How to save money on divorce and build your best case
"Give mediation a fair chance - “Done properly, you can resolve matters in a more flexible, less adversarial way,” says Connie Atkinson, who also mediates. “Rather than have a court impose decisions on you, you can agree on things together, which means you are more likely to stick to the agreement in the future. It’s also shorter and less expensive — if it works.” It’s a big if, often depending on “one or both parties’ emotional states” (see the need for therapy) “or their personalities” (tricky for the less malleable; don’t even bother with narcissists). The cases where exes survive through it are “when they are willing to listen to each other, and even if they don’t agree, to view it from the other’s point of view”, says Atkinson."
"Ditch the amicable dream “We try our best to do this amicably,” Atkinson says, “but if there needs to be a fight, you absolutely have to have it.” The kind of cases that are unlikely to be settled easily are those in which “people know what presses each other’s buttons, which they use to try and achieve what they want, or to ensure the other person doesn’t”."

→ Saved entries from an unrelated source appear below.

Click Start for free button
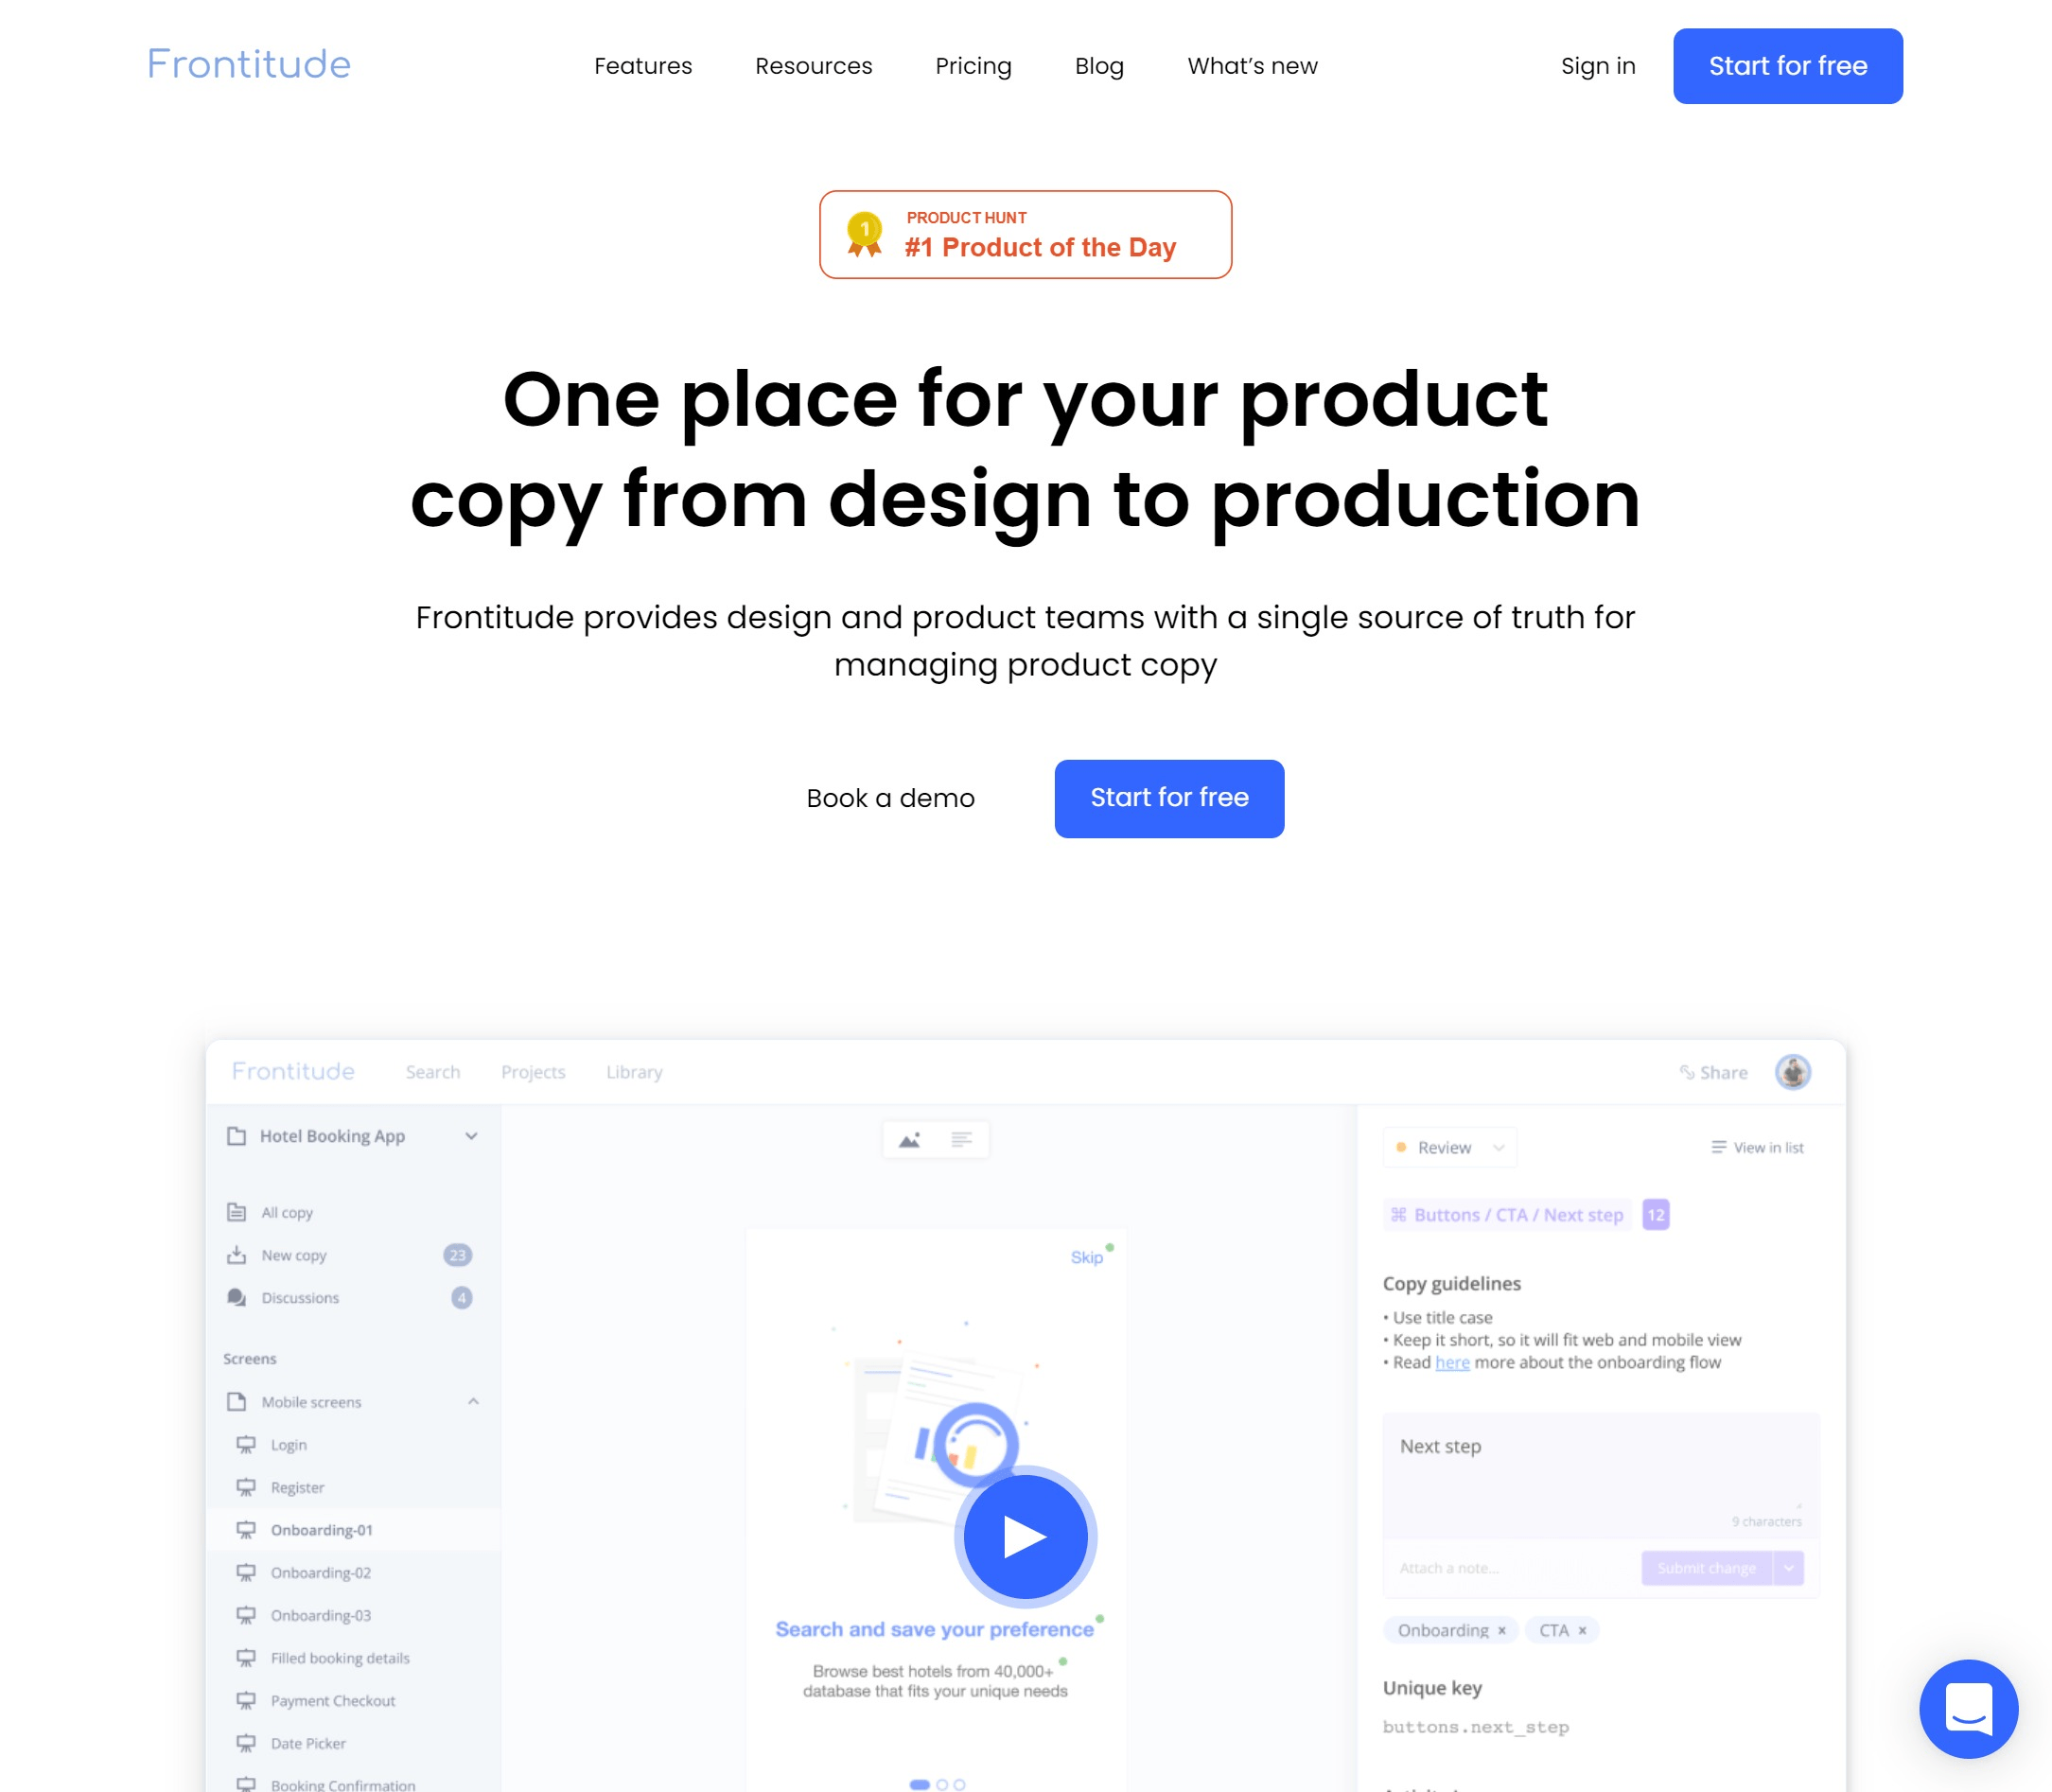2052x1792 pixels. pos(1787,66)
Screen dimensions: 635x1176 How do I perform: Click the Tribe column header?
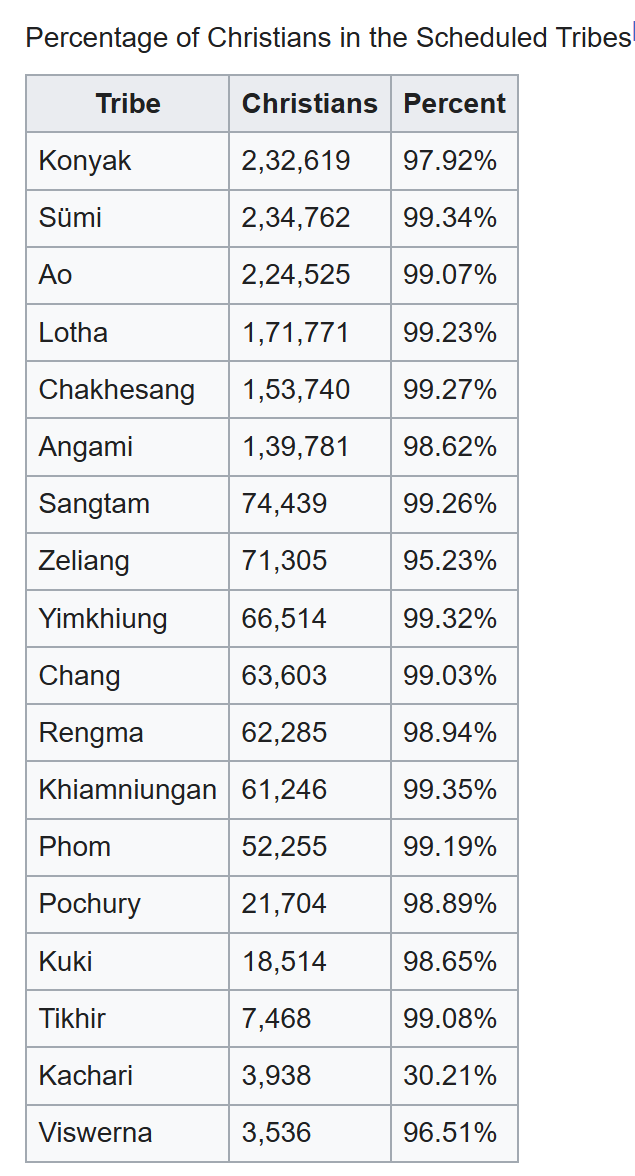[128, 104]
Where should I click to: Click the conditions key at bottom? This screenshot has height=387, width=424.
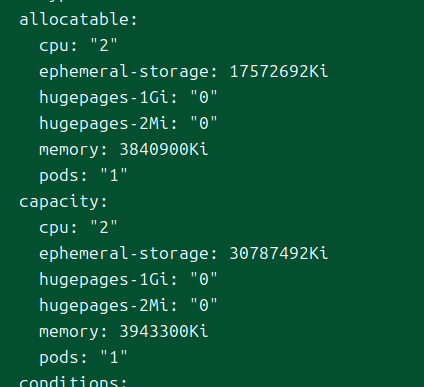pos(73,381)
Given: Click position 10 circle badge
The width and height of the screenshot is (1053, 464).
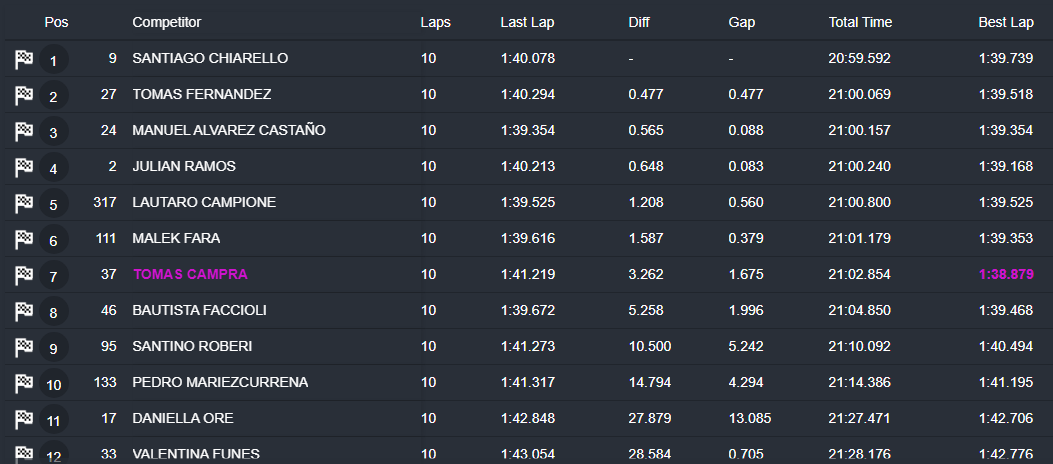Looking at the screenshot, I should [54, 383].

"A good lawyer will try to ensure that the examples of unreasonable behaviour are those that “everyone can stomach, and agreed before the divorce petition is submitted”, says Atkinson. Otherwise, it will amount to a lot of “incredibly expensive correspondence” back and forth, with accusations and counter-accusations."
"To keep focused on the future, it can be useful to project how things might play out 10 years down the line, says Atkinson, “when you’re both going to be at your child’s graduation or wedding. Giving clients that perspective helps to preserve their relationship now.”"
"Give yourself time to decide - All those negative emotions flying around will have an affect on your decision-making ability. Unfaithful partners have been known to hand over entire fortunes to assuage their conscience. “But don’t accept something that will make you wake up in the middle of the night full of regret in two years’ time,” says Atkinson. Also common is rushing into accepting the other side’s offer just to get it over with. “I always suggest to clients that they take a few more days to consider their options,” Atkinson says. “If a realistic offer is there today, it will be there in two days’ time.” Sleep on those decisions and try not to be guided by guilt, impatience or despair."